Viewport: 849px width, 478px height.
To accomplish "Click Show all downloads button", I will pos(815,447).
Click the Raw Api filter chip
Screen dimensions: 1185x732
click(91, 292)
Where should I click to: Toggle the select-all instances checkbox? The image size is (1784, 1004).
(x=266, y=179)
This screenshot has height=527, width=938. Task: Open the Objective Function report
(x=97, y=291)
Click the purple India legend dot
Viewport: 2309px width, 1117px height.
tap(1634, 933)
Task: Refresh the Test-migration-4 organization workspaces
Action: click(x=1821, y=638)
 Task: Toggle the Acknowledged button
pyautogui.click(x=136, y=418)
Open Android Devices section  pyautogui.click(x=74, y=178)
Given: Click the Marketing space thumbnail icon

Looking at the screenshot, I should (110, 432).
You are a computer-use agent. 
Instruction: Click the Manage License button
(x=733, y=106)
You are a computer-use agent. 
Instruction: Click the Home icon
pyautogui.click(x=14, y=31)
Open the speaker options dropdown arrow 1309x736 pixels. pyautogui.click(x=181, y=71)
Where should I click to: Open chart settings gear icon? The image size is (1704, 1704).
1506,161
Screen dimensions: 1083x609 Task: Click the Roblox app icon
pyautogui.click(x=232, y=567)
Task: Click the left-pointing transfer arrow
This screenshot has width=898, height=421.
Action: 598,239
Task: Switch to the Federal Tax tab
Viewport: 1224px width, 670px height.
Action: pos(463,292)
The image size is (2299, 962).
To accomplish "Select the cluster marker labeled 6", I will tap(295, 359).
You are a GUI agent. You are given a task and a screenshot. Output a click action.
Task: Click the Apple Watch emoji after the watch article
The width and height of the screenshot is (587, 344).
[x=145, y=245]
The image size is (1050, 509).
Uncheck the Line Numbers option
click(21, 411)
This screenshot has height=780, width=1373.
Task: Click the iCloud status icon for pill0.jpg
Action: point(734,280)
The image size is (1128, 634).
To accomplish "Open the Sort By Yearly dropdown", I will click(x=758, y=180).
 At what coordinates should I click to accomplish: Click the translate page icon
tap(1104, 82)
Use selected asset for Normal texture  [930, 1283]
^^^^
> EXERCISE: What is needed is an exact printout of every line from the one with "Where should I click to: Open" through the end of the data, including both, and nothing more.

> SOLUTION TO THE EXERCISE:
Where should I click to: Open chart settings gear icon? The image size is (1704, 1704).
1506,161
Screen dimensions: 1083x609 Task: Click the Roblox app icon
pyautogui.click(x=232, y=567)
Task: Click the left-pointing transfer arrow
This screenshot has width=898, height=421.
Action: 598,239
Task: Switch to the Federal Tax tab
Viewport: 1224px width, 670px height.
Action: pos(463,292)
The image size is (2299, 962).
To accomplish "Select the cluster marker labeled 6", I will tap(295, 359).
You are a GUI agent. You are given a task and a screenshot. Output a click action.
Task: Click the Apple Watch emoji after the watch article
The width and height of the screenshot is (587, 344).
[x=145, y=245]
The image size is (1050, 509).
Uncheck the Line Numbers option
click(21, 411)
This screenshot has height=780, width=1373.
Task: Click the iCloud status icon for pill0.jpg
Action: point(734,280)
The image size is (1128, 634).
To accomplish "Open the Sort By Yearly dropdown", I will click(x=758, y=180).
 At what coordinates should I click to accomplish: Click the translate page icon
tap(1104, 82)
Use selected asset for Normal texture  [930, 1283]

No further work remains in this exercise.